The Capps Amendment does have some support from pro-life groups. While extremists such as the Family Research Council and the National Right to Life Committee are parading around calling Capps a liar, Catholics United publicly reaffirmed support for the amendment as “pro-life.” They registered their displeasure with anti-abortion groups spreading untruths about the legislation and questioned such groups’ commitment to healthcare reform in a statement:
Despite last week’s developments, the Family Research Council has refused to discontinue a misleading television advertising campaign intended to scare viewers into opposing the health reform package. Incredibly, the Family Research Council went as far as to denounce the Capps Amendment as evidence that the current legislative proposal will fund abortions.

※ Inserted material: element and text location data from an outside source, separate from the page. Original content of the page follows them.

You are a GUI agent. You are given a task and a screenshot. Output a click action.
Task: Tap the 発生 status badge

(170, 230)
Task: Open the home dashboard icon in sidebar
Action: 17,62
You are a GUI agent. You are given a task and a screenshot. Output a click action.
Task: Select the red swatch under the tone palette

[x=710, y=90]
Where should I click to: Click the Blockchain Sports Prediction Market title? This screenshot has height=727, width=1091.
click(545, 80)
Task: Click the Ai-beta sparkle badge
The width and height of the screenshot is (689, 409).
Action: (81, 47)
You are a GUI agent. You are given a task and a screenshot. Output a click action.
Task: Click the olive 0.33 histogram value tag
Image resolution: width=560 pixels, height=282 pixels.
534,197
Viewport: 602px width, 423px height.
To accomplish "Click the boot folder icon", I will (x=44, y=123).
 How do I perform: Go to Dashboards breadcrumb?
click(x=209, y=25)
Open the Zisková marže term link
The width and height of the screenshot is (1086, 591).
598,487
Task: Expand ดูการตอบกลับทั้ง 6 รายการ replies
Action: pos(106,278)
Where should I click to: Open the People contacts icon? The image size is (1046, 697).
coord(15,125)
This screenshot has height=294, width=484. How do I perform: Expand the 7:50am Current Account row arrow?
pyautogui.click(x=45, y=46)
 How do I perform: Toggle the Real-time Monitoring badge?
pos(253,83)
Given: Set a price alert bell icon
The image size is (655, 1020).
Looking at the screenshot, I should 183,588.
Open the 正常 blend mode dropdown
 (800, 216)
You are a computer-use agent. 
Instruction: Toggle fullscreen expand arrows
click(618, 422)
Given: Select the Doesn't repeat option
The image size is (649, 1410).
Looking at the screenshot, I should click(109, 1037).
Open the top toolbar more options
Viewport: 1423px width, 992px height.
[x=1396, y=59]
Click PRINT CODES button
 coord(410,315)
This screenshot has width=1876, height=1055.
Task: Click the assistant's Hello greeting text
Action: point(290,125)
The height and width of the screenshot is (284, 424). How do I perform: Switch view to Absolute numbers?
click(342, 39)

“The Family Research Council’s continued effort to distort the facts leads one to wonder whether the group’s true intent is to derail health care reform,” said [Chris Korzen, executive director of Catholics United]. “Instead of issuing misleading attacks and inciting fear, the Family Research Council would do better to support efforts aimed at implementing abortion-neutral policies in health care reform legislation.”
Just as both Catholics United and NOW observe (and as I warned numerous times this summer), the anti-choice lobby is not satisfied to keep the status quo afforded by the Hyde Amendment. Instead, they’re willing to sink healthcare reform in the effort to remove any and all coverage, public or private, for the legally-available medical service of abortion.
So getting back to the question I posed back in July: Yes, it is still wrong to trade women’s reproductive rights so that the rest of the population can have decent healthcare. The only new item we’ve learned is that not only is it wrong, but it doesn’t work.
What is far worse than being seen as a bargaining chip worth expending is to be seen as a bargaining chip to be given away for free. Now that the bargaining chip of women’s reproductive rights is in the hands of the pro-life community, they plan to use healthcare reform to take away the rights we still have.
So much for negotiating with the choice terrorists.